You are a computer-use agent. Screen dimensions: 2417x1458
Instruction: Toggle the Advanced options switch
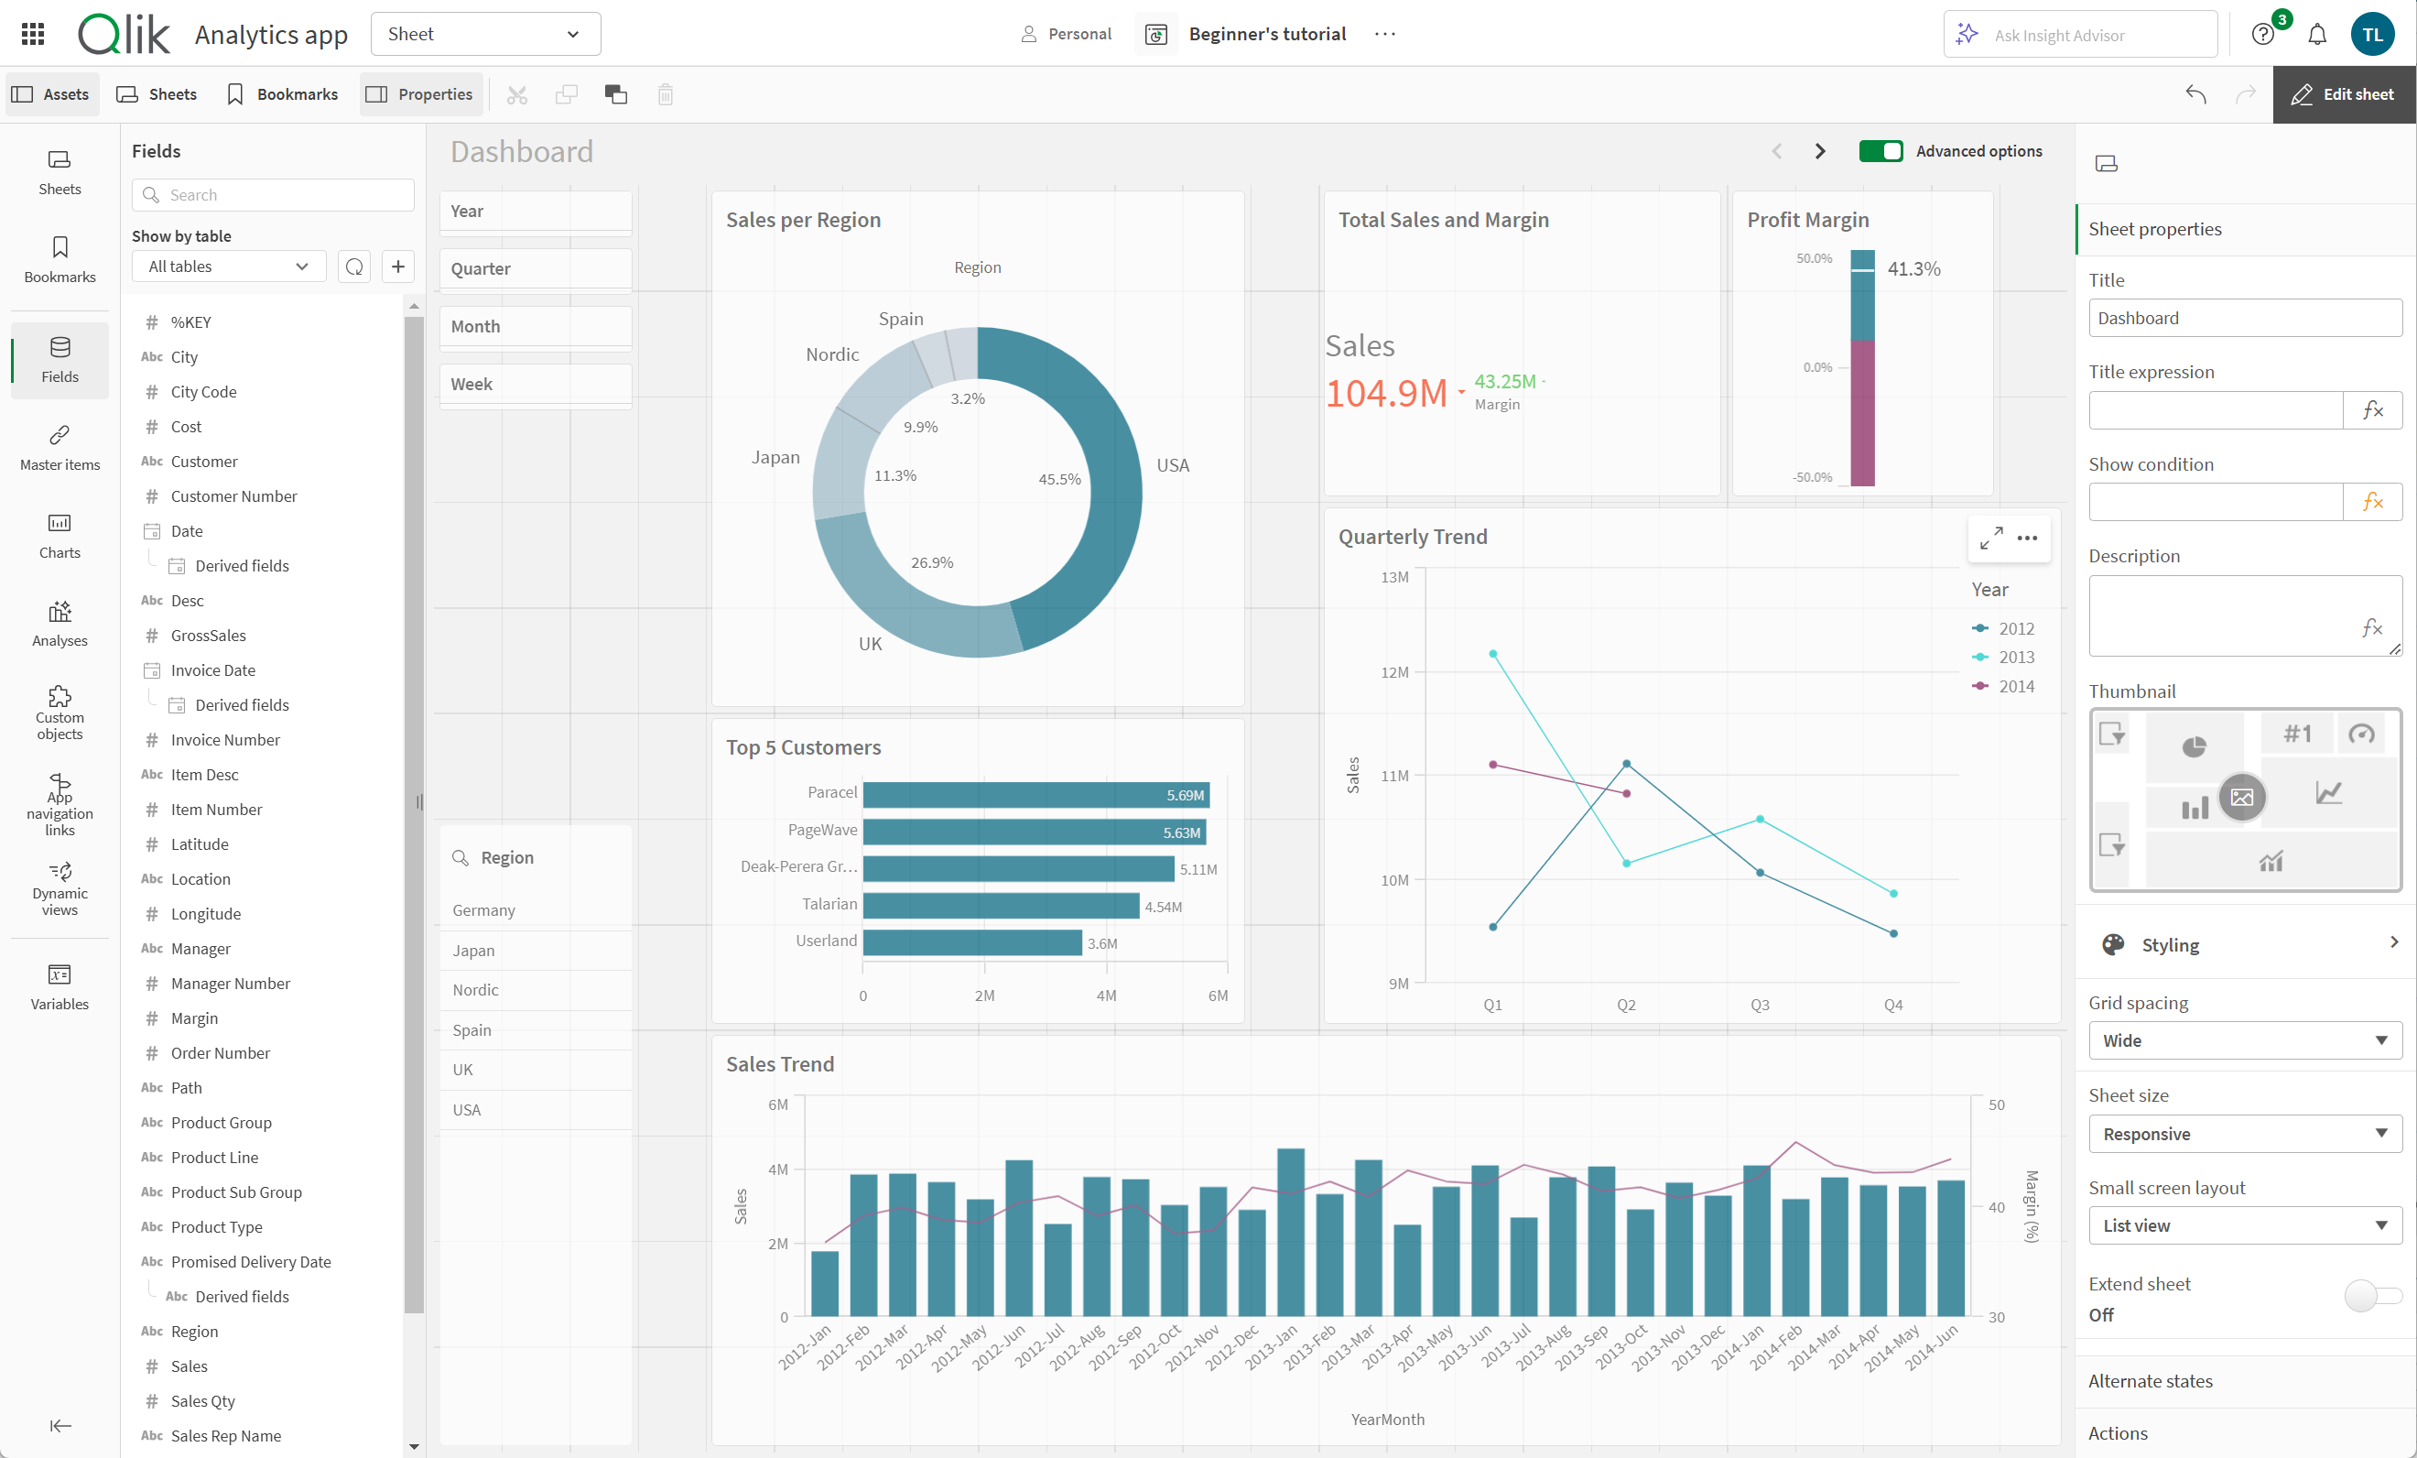click(1881, 150)
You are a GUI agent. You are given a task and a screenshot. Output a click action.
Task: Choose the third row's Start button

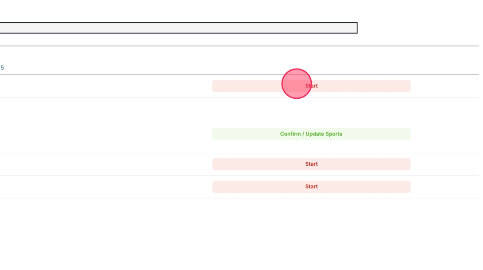click(311, 164)
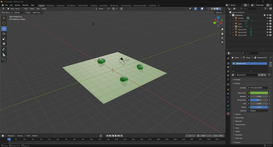The width and height of the screenshot is (273, 147).
Task: Select the Rotate tool
Action: [4, 34]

★ ★ ★ ★ ★ ★ ★

_PROBLEM TO WORK ON_
The answer must be the full listing, restated word for word, with no pictures in it.

_TASK RESPONSE_
You are a computer-use agent. Screen dimensions: 2417x1458
Instruction: Toggle the Advanced options switch
click(1881, 150)
You are a GUI agent. You are given a task and a screenshot. Output a click action.
Task: Choose the third row's Start button

click(311, 164)
The width and height of the screenshot is (273, 147).
Task: Select the Rotate tool
Action: [4, 34]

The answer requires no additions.